Even if citizens are empowered to act as the eyes and ears of our communities, the speed at which this information is relayed can mean the difference between safety and tragedy. In the past, there have been numerous examples of miscommunication or delayed communication costing lives.

Driving innovation in emergency management

Data and analytics are considered to be the next frontier for innovation and productivity in business. Successful business transformation programs have a strong correlation with technology due to its scale, speed and cost benefits.

Every year, public safety dispatch centers in the US handle approximately 240 million 911 calls, and agility, effectiveness and efficiency are the cornerstones of effective emergency response. Since chatbots are highly scalable, they can be employed to address some of the volume challenges and initiate the dispatch process. Conversational AI promises to fundamentally change the way machines support and improve human lives.
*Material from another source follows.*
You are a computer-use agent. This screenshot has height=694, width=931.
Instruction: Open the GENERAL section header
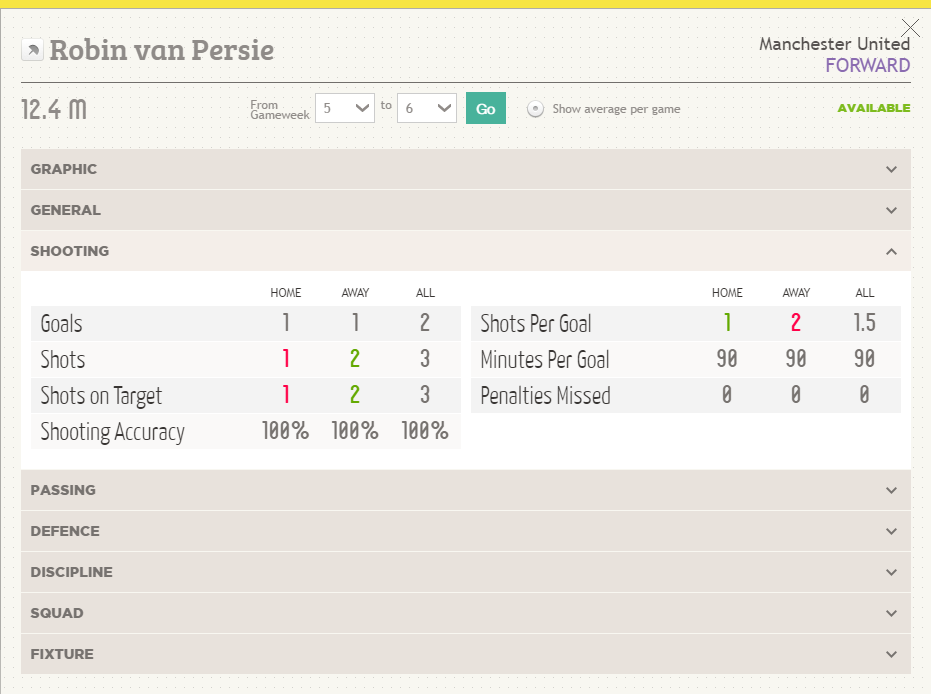[x=466, y=210]
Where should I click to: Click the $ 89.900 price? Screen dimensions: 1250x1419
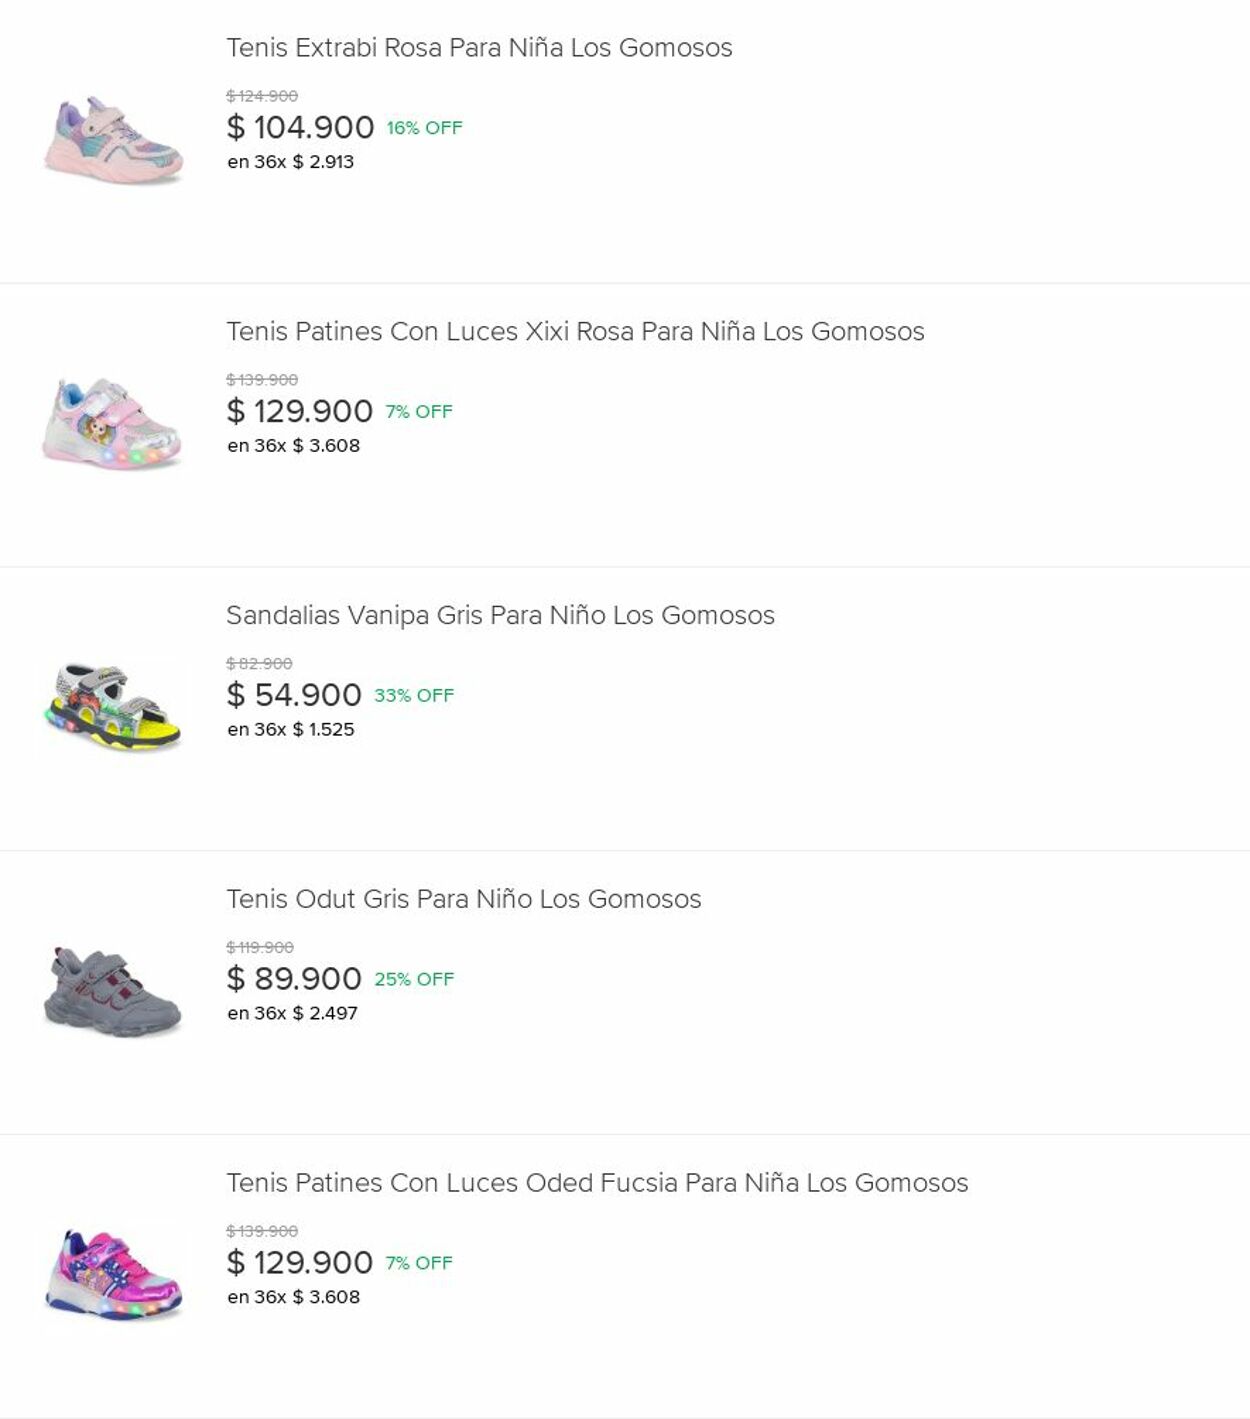tap(294, 979)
Making your emergency response faster and safer

Communication isn’t one-way. In a mass casualty incident, many responders and agencies may be involved. Rather than follow a hierarchical approach (usually implemented by an officer or chief of the agency in charge) automated text messages can be used to engage communities, request help and enable organizations to escalate information to safety and security leaders. Those leaders can then survey the affected citizens to determine who is safe and who needs assistance.

By utilizing this automated text mechanism and integrating it with a city’s urban data platform and sensors, the organizational structure becomes flat, resulting in increased communication, connecting important decision makers, establishing relationships and building trust. The ability to make effective, real-time structured representations and computations is key to realizing the quality and strength of the connections between entities.
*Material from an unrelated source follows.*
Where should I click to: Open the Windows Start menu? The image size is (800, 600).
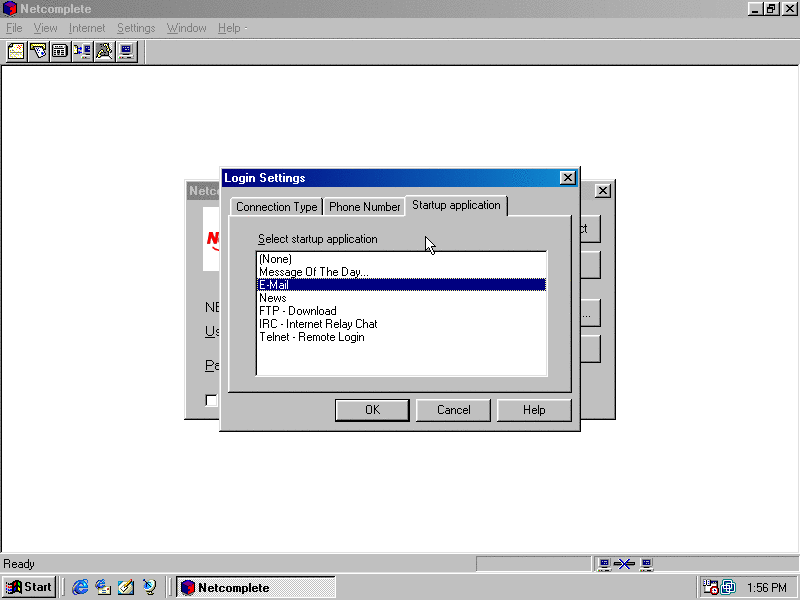coord(29,588)
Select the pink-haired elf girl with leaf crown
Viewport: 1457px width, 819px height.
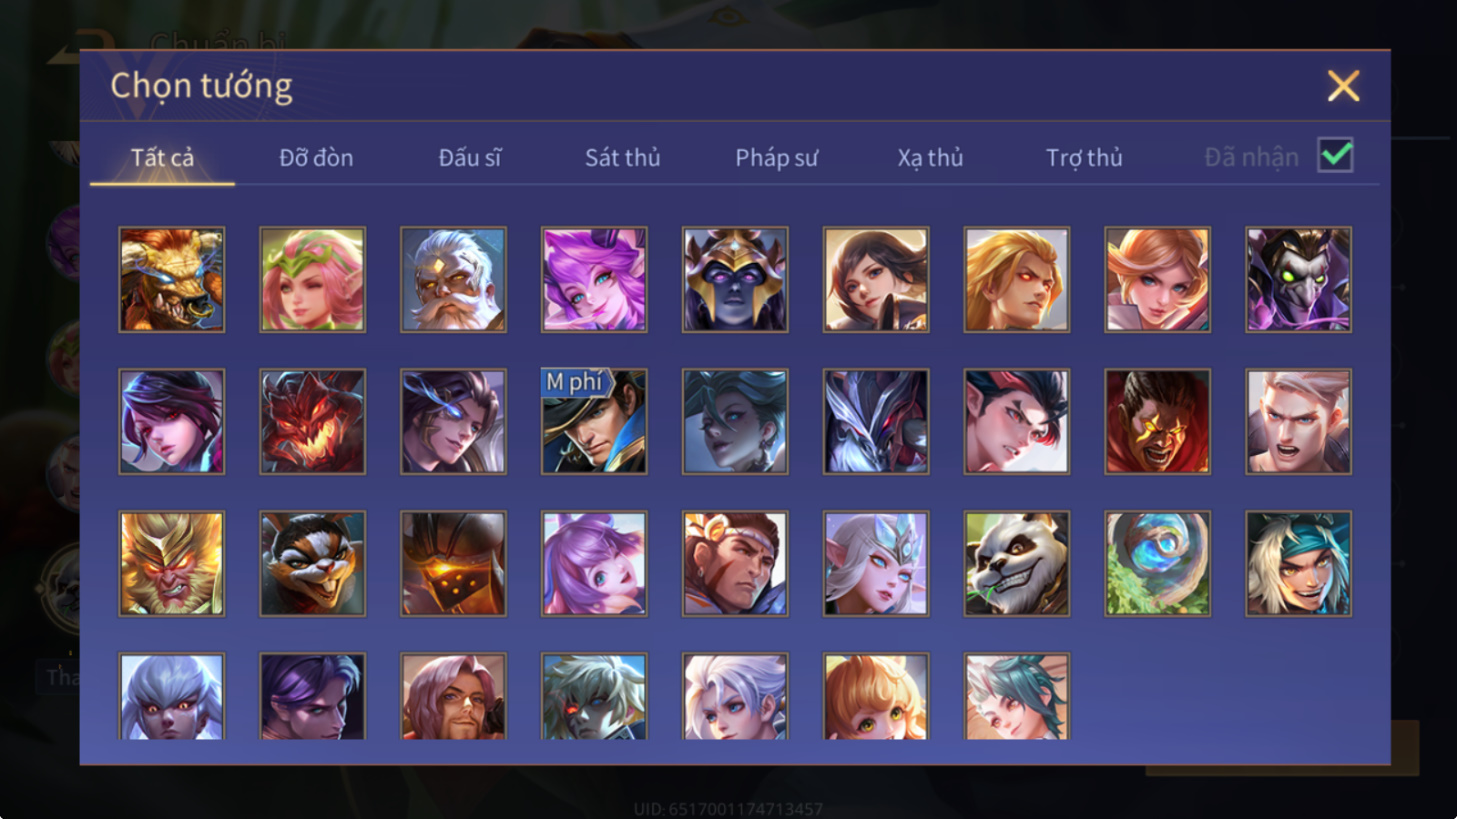[313, 279]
A knowledge graph empowers stakeholders closest to the issue to make decisions, reducing the chance of time-sensitive information changing before a decision can be made. Because it can find patterns in the connected data in real time, it grows organically to group similar entities or create new ones based on explicit relationships, allowing time-sensitive tactical decisions to be made.

The growth of cloud computing has led to the need for integration and APIs that offer easy access to business-critical information. Through knowledge graphs, next-generation ML-assisted APIs will reduce complexity and identify associations, anomalies and trends, empowering organizations with new services and options.

Use cases within critical vertical markets

To make informed decisions about mobility, public safety and waste management, smart cities must employ vast lakes of data from a growing number of IoT applications, sensors and edge devices. The power of data can be harnessed using a single platform, creating a new data economy.

Imagine a connected smart home that warns occupants to evacuate during an overnight emergency —not only calling the occupants on their cell phone, but waking them up and telling them to evacuate. What if there were two-way feedback that aggregates the locations or movement of devices or cars so we could detect the effectiveness of evacuations? What if emergency managers could access consolidated data which shows that the majority of people went from standing to a prone position during an earthquake?

By creating a “speak-up” environment where thoughts and feelings can be shared and heard, we can make a huge impact, and enabling fact-based decisions both in the short-term and long-term. Forward-thinking leaders need to develop innovative ways to tap into community inputs and explore new opportunities to collaborate and strengthen the eco-system and the role of civil society in mission critical environments.